Provide only the number of lines below that hold "computer".

··· PROVIDED INFORMATION ···

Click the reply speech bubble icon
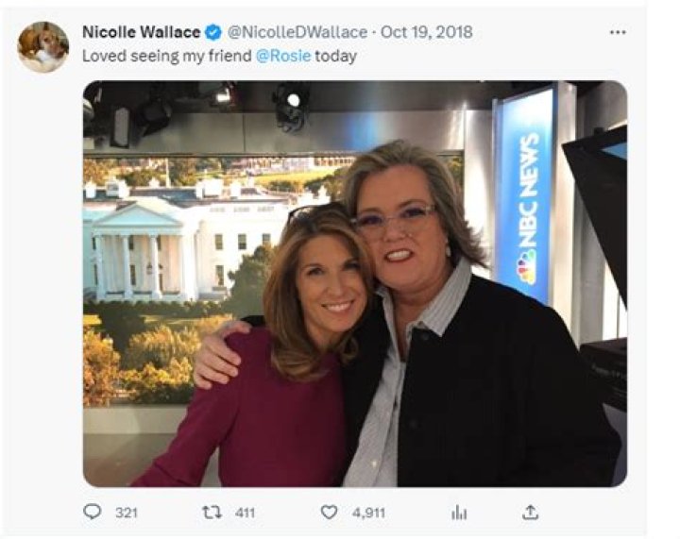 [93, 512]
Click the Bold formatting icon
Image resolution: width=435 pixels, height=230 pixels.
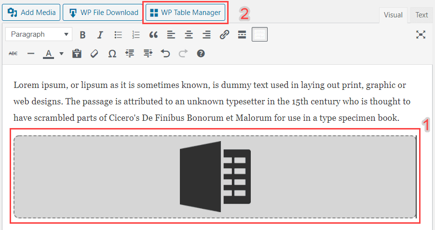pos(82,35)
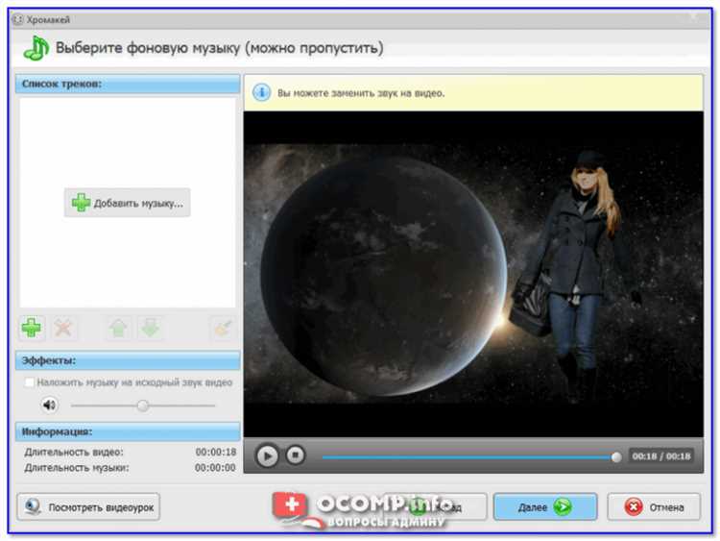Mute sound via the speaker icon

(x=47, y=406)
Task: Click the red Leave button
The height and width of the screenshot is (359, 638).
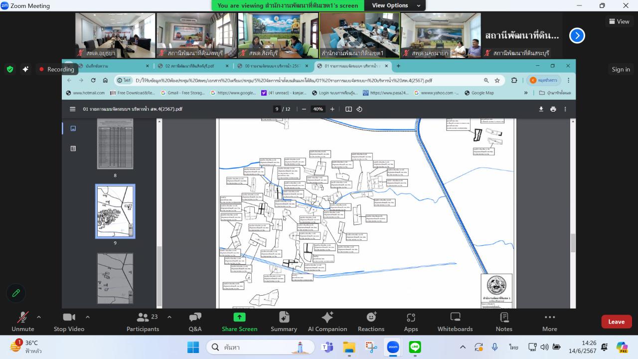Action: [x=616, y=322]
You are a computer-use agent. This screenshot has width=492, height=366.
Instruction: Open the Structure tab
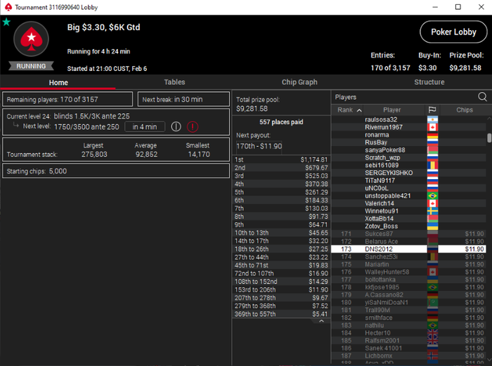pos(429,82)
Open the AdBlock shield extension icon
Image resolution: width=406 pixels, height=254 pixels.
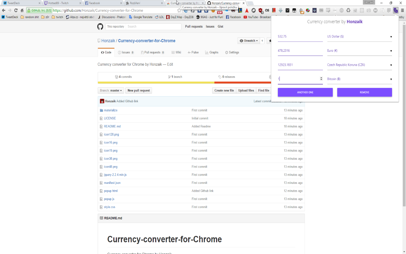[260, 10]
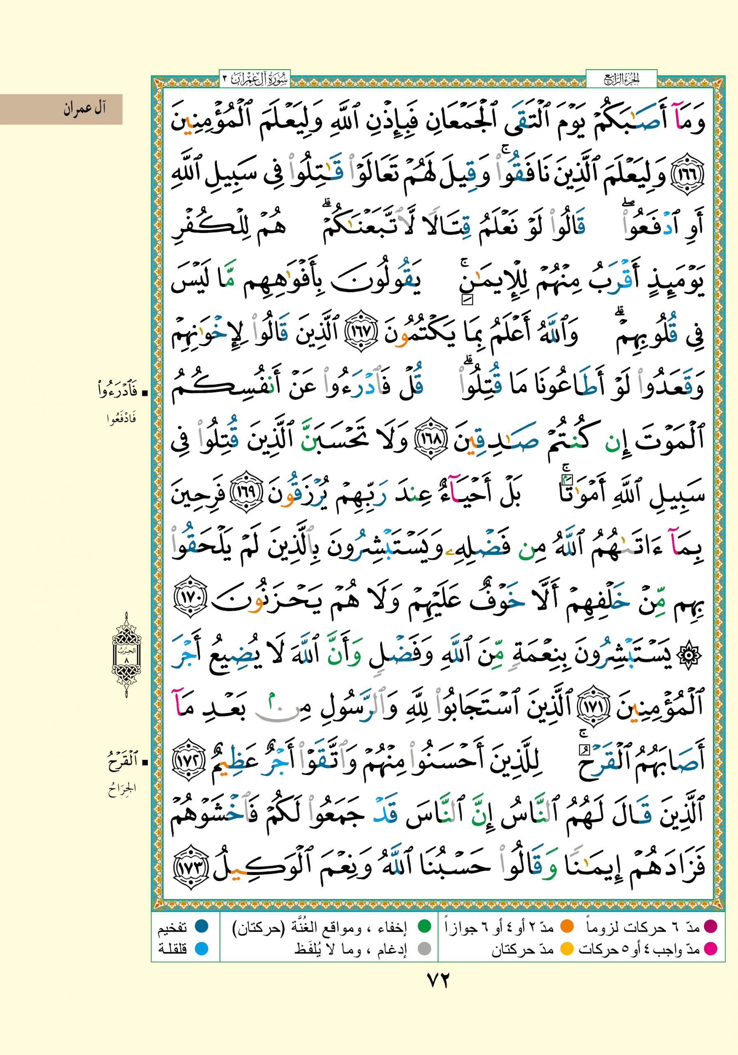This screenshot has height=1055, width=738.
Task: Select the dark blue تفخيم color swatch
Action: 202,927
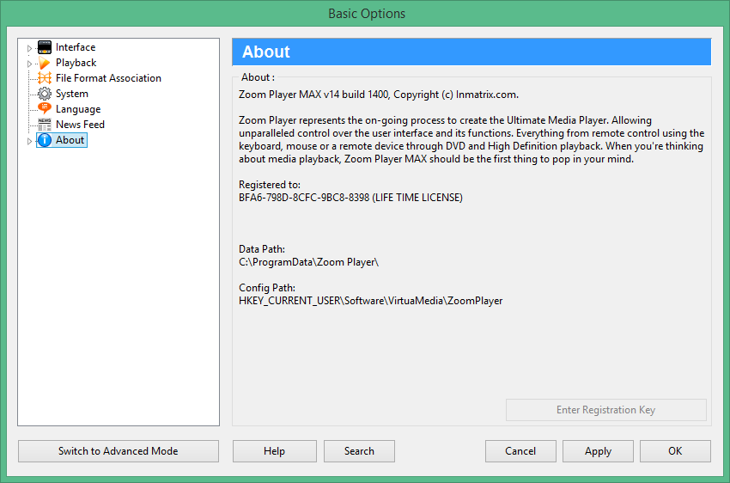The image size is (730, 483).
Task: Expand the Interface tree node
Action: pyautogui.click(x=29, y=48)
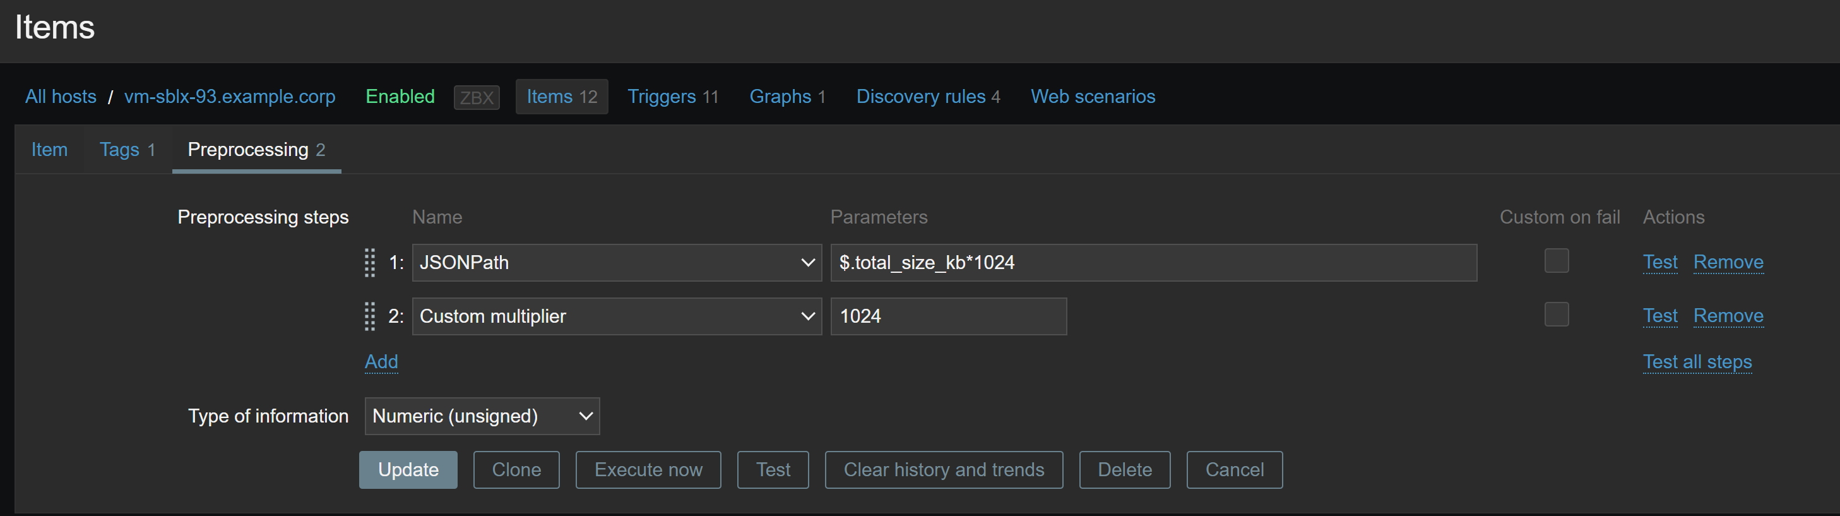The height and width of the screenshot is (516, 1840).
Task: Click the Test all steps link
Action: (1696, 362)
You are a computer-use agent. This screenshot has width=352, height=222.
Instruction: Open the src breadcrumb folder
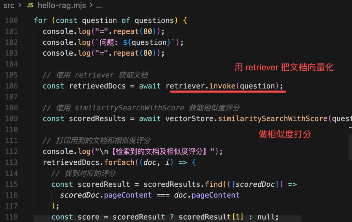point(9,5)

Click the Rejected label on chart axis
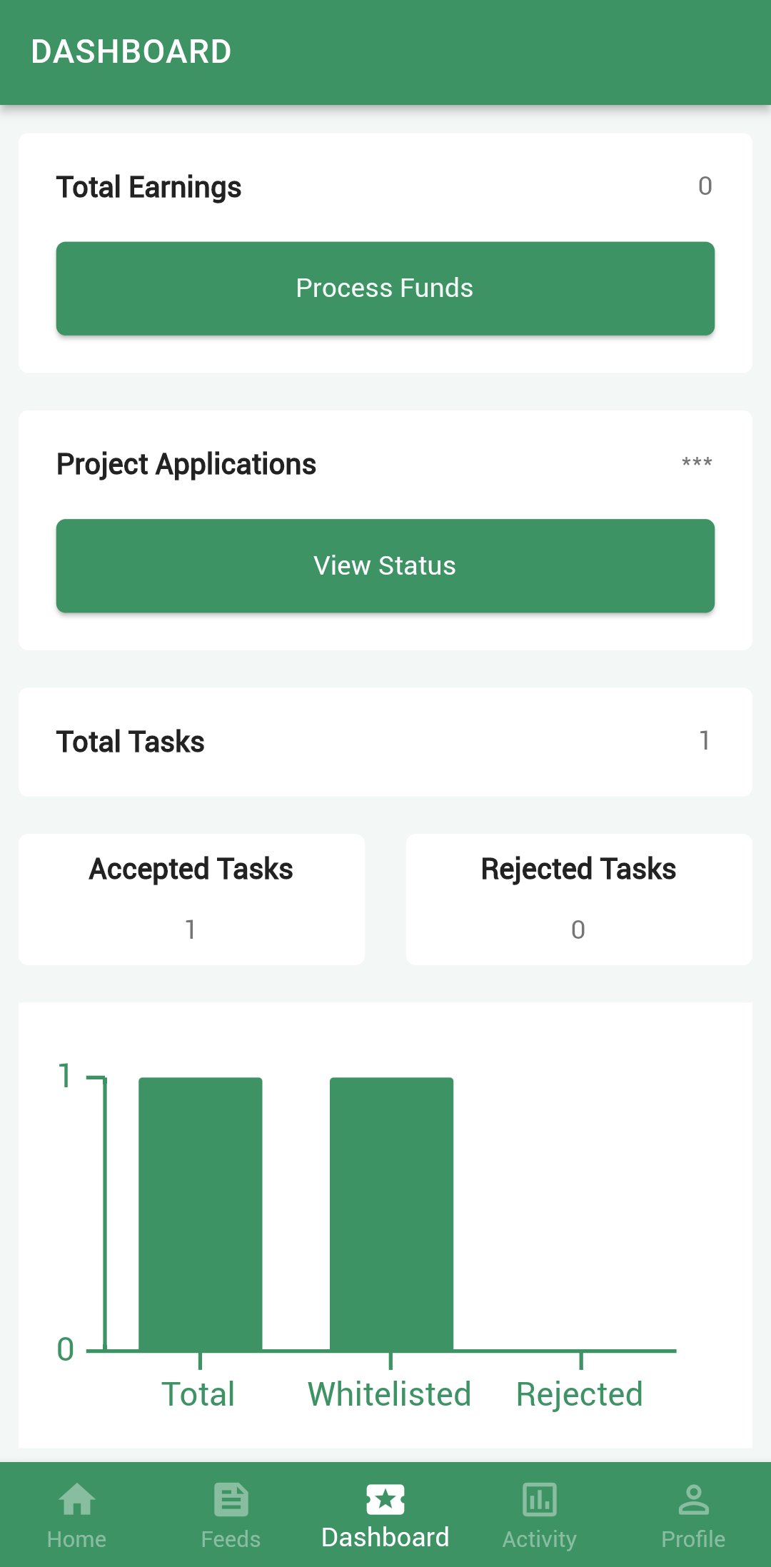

···

EXERCISE RESPONSE: 2